Quote the material exactly from the line that contains "Screen dimensions: 1354x842" through its last line. Any pictures are to be left out.

--

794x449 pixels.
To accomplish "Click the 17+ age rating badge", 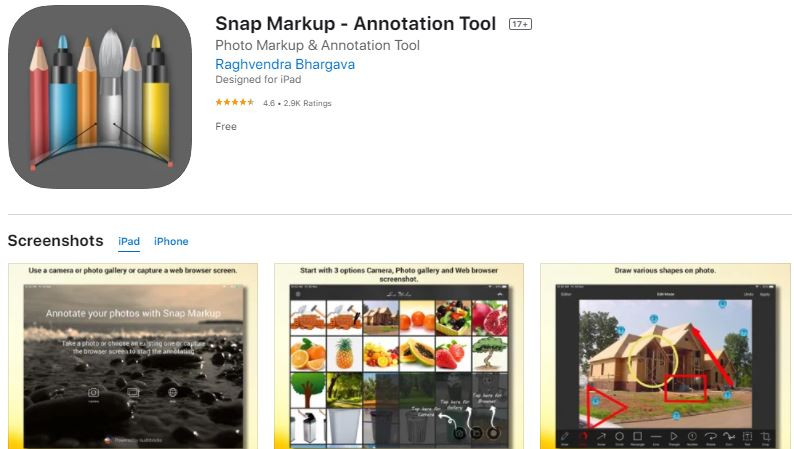I will click(520, 24).
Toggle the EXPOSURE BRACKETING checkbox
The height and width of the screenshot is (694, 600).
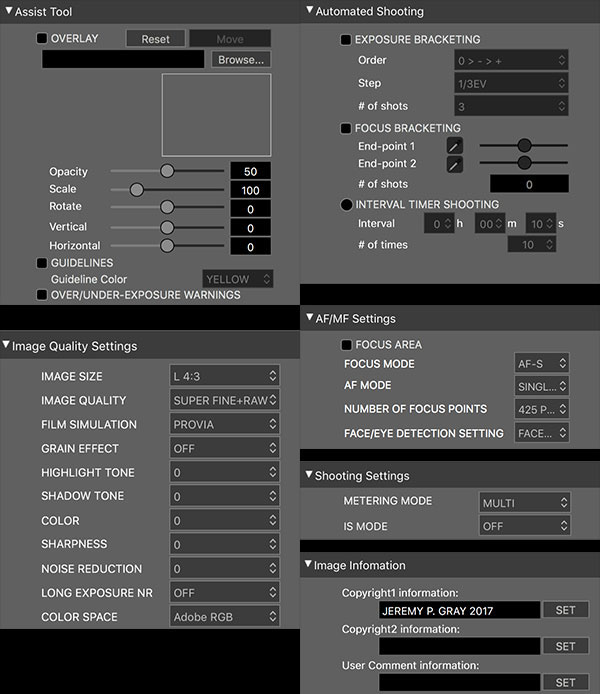(346, 40)
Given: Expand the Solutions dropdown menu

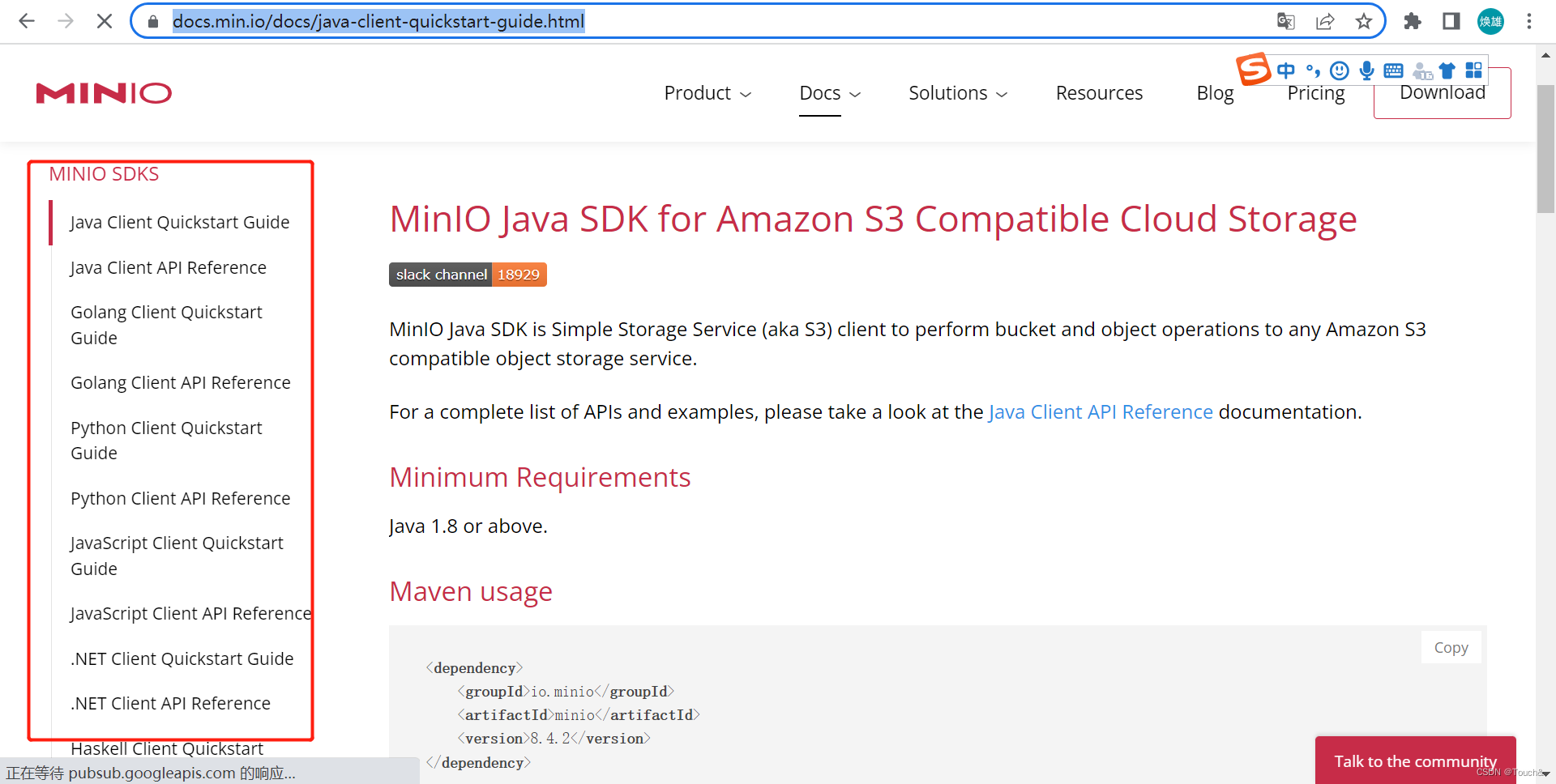Looking at the screenshot, I should [x=957, y=93].
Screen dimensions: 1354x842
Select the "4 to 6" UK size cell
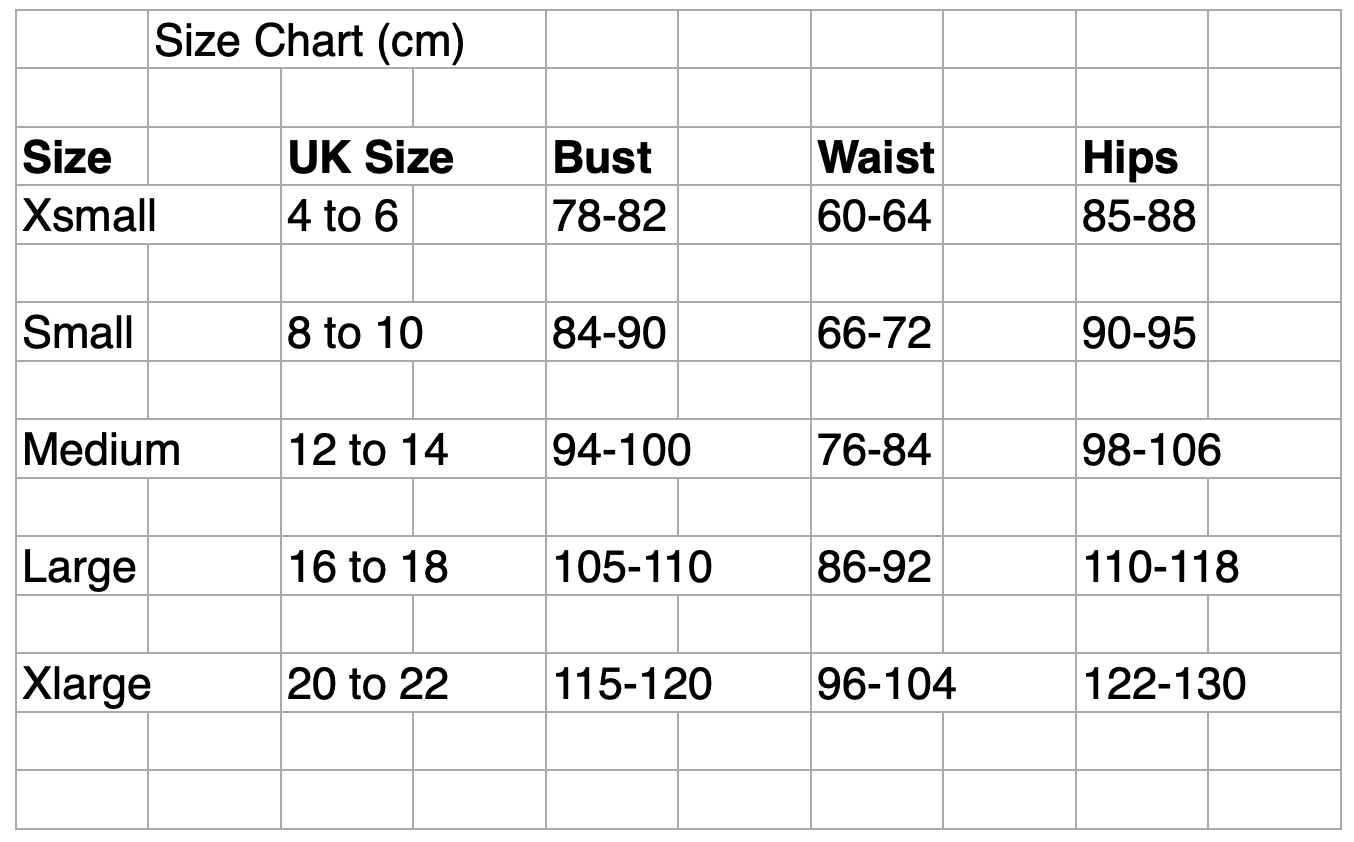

--

• _Finished task_
Screen dimensions: 1354x842
Select the "4 to 6" UK size cell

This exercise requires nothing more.